Count the lines of the entries below that contain the string "screenshot", treating uppercase and lowercase as different, and reply with only that number.

━━ Exercise data

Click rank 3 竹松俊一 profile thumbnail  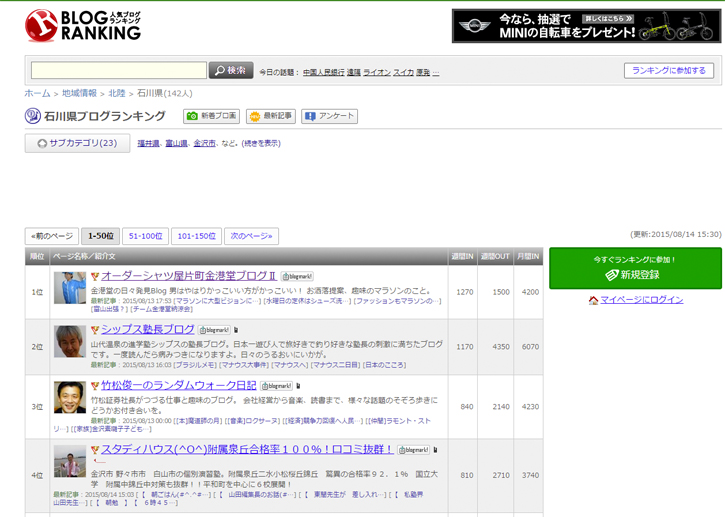(x=70, y=396)
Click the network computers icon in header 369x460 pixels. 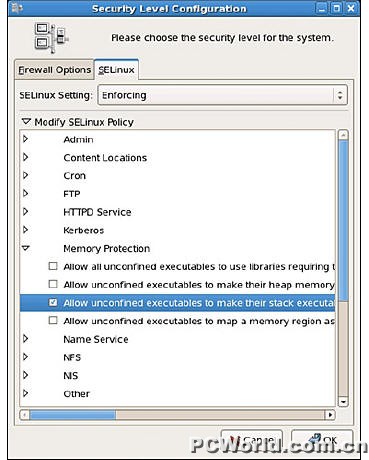(x=51, y=38)
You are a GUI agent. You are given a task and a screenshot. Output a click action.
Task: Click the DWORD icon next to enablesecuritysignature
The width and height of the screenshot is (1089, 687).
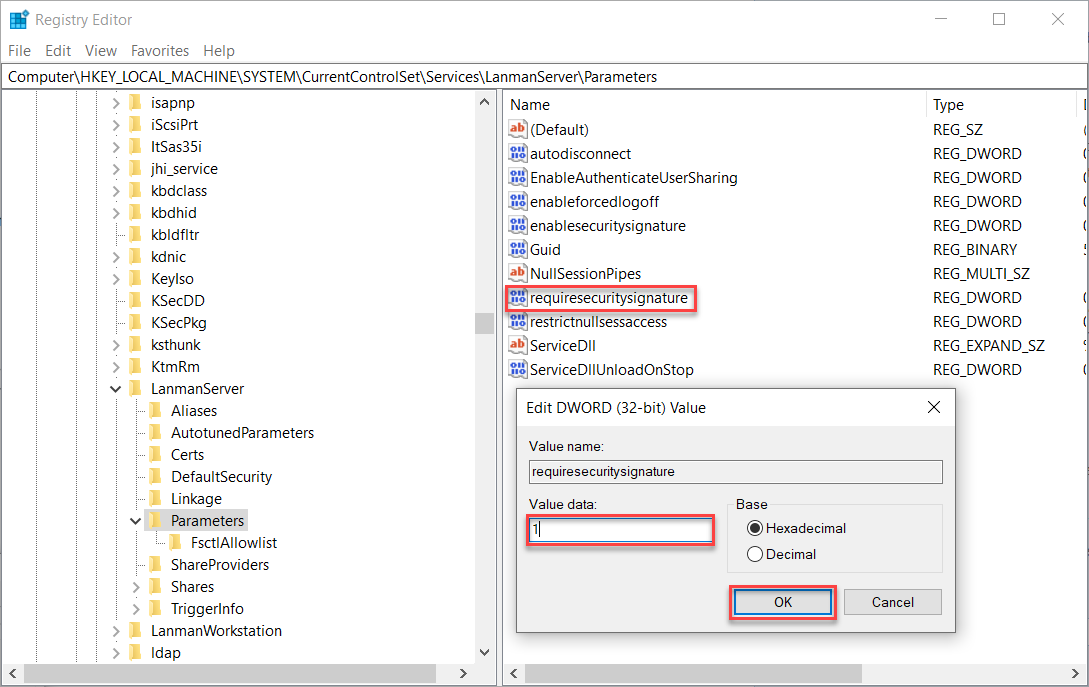click(518, 225)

━━━━

Result of this exercise ->
2